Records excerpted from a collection
━━━━━━━━━━━━━━━━━━━━

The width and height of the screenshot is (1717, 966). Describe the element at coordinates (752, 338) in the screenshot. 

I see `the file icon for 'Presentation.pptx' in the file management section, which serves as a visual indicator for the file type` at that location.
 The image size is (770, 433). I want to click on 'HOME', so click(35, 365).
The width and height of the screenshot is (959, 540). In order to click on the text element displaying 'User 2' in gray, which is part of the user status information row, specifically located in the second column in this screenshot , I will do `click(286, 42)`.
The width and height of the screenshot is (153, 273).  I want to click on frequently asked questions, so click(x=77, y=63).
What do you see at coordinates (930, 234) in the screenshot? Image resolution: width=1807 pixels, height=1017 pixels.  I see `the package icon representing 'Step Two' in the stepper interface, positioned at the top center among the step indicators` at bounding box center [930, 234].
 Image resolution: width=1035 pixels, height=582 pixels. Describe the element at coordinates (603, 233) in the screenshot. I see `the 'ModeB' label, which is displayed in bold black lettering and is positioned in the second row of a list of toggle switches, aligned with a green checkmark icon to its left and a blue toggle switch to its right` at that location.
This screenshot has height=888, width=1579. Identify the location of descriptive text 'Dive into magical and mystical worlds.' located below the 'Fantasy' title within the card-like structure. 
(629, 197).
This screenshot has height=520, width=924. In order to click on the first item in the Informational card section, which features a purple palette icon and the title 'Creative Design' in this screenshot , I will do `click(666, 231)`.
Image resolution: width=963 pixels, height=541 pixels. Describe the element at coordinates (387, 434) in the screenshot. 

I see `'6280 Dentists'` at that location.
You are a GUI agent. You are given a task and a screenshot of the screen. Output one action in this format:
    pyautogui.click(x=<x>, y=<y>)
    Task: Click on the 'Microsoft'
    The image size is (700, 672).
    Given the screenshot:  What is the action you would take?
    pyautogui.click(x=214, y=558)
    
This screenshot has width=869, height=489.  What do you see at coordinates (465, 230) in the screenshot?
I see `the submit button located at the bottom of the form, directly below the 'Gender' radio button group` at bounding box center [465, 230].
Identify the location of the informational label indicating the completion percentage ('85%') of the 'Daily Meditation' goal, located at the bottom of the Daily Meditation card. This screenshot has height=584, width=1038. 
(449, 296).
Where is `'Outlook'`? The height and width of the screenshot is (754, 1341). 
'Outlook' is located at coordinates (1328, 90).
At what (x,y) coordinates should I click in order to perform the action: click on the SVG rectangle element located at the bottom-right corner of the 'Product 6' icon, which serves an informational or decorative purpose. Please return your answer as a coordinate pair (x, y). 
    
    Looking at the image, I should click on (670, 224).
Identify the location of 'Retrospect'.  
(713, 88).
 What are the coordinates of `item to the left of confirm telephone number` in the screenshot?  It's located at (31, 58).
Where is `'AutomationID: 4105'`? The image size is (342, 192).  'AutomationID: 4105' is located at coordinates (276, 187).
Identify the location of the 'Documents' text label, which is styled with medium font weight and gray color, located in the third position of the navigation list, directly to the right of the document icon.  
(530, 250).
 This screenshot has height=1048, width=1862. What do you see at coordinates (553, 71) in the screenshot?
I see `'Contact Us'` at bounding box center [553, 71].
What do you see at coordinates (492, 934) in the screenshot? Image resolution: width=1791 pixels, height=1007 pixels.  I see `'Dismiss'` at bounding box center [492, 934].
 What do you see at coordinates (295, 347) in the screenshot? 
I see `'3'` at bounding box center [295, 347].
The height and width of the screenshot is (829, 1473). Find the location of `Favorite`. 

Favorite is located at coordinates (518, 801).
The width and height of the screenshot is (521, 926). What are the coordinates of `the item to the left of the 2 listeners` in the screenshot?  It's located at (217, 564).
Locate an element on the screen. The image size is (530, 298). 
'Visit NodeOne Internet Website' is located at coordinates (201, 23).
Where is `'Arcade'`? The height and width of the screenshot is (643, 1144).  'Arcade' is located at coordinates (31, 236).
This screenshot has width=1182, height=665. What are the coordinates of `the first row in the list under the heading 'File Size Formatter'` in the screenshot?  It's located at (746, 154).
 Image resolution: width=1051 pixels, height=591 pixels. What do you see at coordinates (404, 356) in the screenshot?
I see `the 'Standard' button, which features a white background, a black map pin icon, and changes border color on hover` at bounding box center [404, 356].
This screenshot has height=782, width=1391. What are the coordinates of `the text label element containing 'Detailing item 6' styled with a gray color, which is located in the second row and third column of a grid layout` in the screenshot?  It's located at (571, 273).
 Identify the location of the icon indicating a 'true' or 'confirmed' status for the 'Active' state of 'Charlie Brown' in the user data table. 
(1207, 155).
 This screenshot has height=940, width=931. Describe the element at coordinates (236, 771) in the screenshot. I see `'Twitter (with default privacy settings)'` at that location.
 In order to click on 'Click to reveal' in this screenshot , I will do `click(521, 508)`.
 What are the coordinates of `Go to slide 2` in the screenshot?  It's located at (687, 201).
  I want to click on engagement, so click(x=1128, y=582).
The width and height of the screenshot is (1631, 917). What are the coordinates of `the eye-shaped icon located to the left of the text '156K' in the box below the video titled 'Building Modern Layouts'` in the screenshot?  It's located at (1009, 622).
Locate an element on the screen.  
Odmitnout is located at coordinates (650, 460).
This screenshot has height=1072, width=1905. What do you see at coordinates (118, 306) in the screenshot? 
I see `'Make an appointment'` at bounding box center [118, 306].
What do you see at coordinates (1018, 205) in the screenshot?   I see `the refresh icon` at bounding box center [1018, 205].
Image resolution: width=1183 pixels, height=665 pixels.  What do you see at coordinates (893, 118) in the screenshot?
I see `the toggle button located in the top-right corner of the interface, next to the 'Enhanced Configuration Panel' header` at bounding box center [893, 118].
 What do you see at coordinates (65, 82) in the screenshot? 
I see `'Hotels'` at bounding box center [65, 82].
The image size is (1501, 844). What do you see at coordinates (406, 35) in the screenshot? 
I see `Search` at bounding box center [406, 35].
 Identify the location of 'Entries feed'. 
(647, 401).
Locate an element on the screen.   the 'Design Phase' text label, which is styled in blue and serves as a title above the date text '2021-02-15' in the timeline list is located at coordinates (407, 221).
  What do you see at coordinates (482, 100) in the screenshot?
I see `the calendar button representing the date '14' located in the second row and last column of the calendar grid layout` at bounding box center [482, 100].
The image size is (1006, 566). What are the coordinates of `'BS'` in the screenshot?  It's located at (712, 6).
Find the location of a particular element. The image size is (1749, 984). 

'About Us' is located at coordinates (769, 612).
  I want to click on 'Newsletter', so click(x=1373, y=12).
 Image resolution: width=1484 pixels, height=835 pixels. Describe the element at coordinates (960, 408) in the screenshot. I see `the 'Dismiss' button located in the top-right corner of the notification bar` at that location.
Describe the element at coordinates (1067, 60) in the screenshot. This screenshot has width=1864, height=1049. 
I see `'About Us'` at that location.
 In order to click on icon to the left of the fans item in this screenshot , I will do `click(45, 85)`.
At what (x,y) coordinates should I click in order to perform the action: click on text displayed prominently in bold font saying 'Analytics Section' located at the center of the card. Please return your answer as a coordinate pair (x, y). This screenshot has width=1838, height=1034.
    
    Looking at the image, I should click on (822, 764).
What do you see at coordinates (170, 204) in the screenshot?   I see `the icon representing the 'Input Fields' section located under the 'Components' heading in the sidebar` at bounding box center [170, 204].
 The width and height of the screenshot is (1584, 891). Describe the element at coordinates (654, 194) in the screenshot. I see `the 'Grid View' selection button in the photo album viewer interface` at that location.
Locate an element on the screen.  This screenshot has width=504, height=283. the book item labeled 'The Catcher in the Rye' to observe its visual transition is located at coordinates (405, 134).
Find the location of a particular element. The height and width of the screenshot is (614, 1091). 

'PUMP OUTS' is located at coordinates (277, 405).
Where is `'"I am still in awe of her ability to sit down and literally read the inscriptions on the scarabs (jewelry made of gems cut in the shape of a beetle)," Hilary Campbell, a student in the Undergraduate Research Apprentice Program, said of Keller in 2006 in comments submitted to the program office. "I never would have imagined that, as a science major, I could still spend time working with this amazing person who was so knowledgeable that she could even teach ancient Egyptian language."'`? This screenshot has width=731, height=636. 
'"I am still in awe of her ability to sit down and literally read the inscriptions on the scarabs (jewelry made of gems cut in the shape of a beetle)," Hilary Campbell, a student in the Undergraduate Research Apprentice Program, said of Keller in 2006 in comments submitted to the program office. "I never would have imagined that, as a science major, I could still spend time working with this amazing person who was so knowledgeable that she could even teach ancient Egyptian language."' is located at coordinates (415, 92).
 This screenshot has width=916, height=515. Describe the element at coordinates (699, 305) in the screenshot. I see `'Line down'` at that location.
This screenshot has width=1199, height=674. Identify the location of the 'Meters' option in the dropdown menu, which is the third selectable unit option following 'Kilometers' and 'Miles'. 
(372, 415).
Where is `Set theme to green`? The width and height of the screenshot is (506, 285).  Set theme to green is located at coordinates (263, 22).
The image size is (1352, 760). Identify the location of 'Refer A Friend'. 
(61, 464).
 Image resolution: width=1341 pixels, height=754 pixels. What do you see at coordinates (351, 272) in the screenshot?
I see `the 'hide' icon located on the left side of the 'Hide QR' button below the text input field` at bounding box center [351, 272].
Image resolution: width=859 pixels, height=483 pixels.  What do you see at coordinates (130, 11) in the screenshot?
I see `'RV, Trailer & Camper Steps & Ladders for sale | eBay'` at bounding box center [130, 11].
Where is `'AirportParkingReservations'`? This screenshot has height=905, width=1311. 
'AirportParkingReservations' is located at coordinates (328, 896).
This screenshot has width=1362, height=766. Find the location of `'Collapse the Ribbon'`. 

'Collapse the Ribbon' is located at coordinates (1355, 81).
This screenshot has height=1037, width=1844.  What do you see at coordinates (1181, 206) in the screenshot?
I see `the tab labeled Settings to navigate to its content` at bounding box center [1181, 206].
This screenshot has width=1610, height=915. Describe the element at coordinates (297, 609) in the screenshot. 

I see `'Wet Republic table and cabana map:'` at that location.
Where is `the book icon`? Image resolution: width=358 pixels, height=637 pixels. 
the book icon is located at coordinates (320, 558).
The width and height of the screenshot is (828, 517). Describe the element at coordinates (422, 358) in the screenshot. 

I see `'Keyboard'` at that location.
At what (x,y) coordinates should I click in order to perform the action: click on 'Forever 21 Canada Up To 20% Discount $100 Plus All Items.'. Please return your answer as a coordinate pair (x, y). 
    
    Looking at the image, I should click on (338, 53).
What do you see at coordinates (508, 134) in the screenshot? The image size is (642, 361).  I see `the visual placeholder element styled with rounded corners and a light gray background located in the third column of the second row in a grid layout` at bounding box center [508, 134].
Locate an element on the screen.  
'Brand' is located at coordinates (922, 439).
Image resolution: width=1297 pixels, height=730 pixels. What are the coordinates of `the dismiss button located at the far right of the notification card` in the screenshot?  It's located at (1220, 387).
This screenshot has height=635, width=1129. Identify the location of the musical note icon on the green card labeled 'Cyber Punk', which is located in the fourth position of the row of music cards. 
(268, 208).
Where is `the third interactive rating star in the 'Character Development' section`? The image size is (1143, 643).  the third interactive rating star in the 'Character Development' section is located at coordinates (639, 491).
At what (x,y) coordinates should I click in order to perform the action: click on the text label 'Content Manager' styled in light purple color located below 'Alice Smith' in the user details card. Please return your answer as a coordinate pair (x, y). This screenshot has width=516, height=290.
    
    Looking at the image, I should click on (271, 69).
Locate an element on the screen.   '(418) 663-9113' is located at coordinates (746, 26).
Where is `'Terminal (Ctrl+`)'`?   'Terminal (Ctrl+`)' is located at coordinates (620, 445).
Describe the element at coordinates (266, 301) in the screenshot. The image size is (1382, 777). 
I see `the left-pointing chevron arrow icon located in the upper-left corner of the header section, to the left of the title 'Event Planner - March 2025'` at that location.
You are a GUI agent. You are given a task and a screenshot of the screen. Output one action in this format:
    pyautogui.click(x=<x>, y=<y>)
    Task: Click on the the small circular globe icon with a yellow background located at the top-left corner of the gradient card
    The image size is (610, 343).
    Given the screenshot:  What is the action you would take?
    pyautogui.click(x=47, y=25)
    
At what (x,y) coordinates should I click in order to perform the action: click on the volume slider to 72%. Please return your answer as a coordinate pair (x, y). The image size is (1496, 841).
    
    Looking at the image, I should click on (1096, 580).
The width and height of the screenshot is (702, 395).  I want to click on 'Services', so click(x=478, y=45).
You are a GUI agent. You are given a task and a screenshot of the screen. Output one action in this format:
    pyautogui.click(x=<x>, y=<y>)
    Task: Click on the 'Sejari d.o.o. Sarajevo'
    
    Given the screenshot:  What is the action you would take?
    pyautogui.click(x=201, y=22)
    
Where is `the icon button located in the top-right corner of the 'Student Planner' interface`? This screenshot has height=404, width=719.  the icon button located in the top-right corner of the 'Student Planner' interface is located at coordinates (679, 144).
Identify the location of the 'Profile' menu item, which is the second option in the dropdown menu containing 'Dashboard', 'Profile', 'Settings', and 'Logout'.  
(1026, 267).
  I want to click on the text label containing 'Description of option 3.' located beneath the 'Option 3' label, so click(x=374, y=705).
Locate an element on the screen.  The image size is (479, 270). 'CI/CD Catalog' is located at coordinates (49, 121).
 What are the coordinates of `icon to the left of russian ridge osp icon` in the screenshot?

━━━━━━━━━━━━━━━━━━━━

→ **STATED TASK**: Retype, character for character, the lines from the one containing "Image resolution: width=1183" up to and including the one containing "center [65, 82].".

→ **SOLUTION FOR THIS TASK**:
Image resolution: width=1183 pixels, height=665 pixels.  What do you see at coordinates (893, 118) in the screenshot?
I see `the toggle button located in the top-right corner of the interface, next to the 'Enhanced Configuration Panel' header` at bounding box center [893, 118].
 What do you see at coordinates (65, 82) in the screenshot? 
I see `'Hotels'` at bounding box center [65, 82].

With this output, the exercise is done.